Sunday, April 1, 2012

Happy National Poetry Writing Month, everyone! Although I'm not brave enough to attempt this writing marathon (which asks you to write a poem a day for a month) myself, I greatly admire all my friends, writing acquaintances, and anyone else who will be participating this year. Even though I don't consider myself a poet, I have set some modest poetry-writing goals for the month, and I've decided to encourage those who are fighting the good fight of NaPoWriMo by posting favorite poems here on the blog. I can't promise a poem everyday, but I will try to post one at least every two or three.

First up is one of my favorite poems by Sylvia Plath. It's a poem that I spent a lot of time with a few years ago when I was taking a graduate course on "Poetic Materials," working on a seminar paper investigating the murky history of her collection Ariel, thinking a lot about authorial intention and editorial interference, and in particular Plath's tumultuous relationship with her husband and sometime editor/critic Ted Hughes. It's a poem that encompasses all of the elements I look for in poetry:  intense, precise imagery; just enough abstraction to allow the reader to make a personal connection or interpret the poem multiple ways; and a final line that knocks the air from my lungs.

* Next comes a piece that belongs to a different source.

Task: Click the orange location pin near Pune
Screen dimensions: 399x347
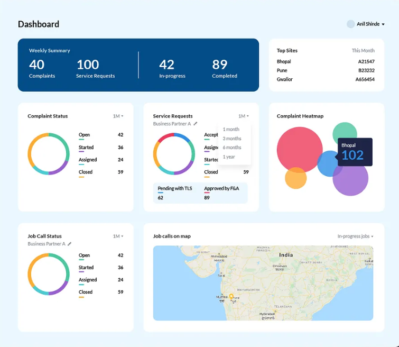Action: pyautogui.click(x=231, y=297)
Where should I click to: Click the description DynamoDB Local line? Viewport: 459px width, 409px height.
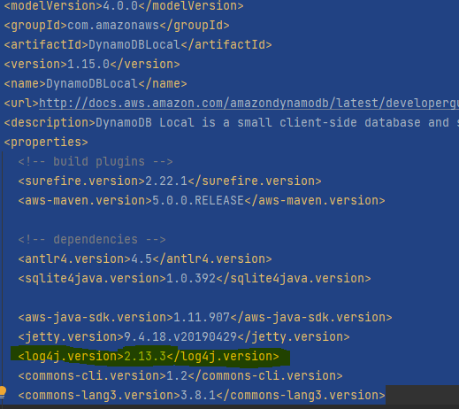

"The Rabbit Catcher" (1962) from Ariel**
By: Sylvia Plath

It was a place of force--
The wind gagging my mouth with my own blown hair,
Tearing off my voice, and the sea
Blinding me with its lights, the lives of the dead
Unreeling in it, spreading like oil.

I tasted the malignity of the gorse,
Its black spikes,
The extreme unction of its yellow candle-flowers.
They had an efficiency, a great beauty,
And were extravagant, like torture.

There was only one place to get to.
Simmering, perfumed,
The paths narrowed into the hollow.
And the snares almost effaced themselves---
Zeroes, shutting on nothing,

Set close, like birth pangs.
The absence of shrieks
Made a hole in the hot day, a vacancy.
The glassy light was a clear wall,
The thickets quiet.

I felt a still busyness, an intent.
I felt hands round a tea mug, dull, blunt,
Ringing the white china.
How they awaited him, those little deaths!
They waited like sweethearts. They excited him.

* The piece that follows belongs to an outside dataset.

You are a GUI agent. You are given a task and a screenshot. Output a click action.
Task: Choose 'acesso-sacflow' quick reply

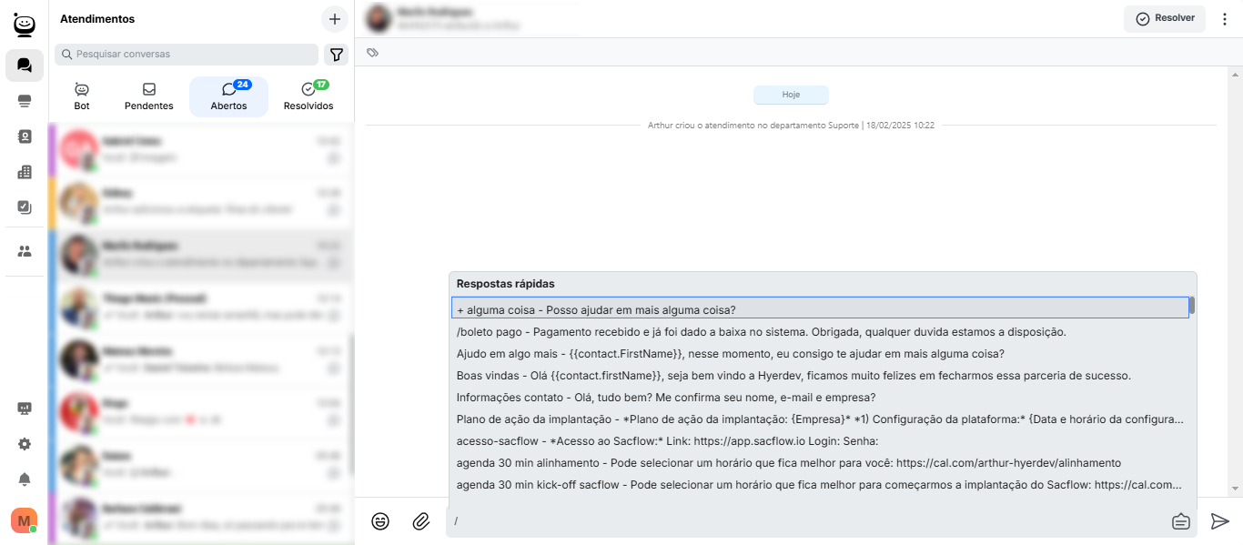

And we, too, had a relationship--
Tight wires between us,
Pegs too deep to uproot, and a mind like a ring
Sliding shut on some quick thing,
The constriction killing me also.

** This version comes from Plath's manuscript for Ariel, which was published posthumously. When Ted Hughes prepared the manuscript for publication, he left out this poem. It was later included in Winter Trees, but it wasn't restored to Ariel, its intended home, until the facsimile of Plath's manuscript was published in 2004 (Ariel: The Restored Edition).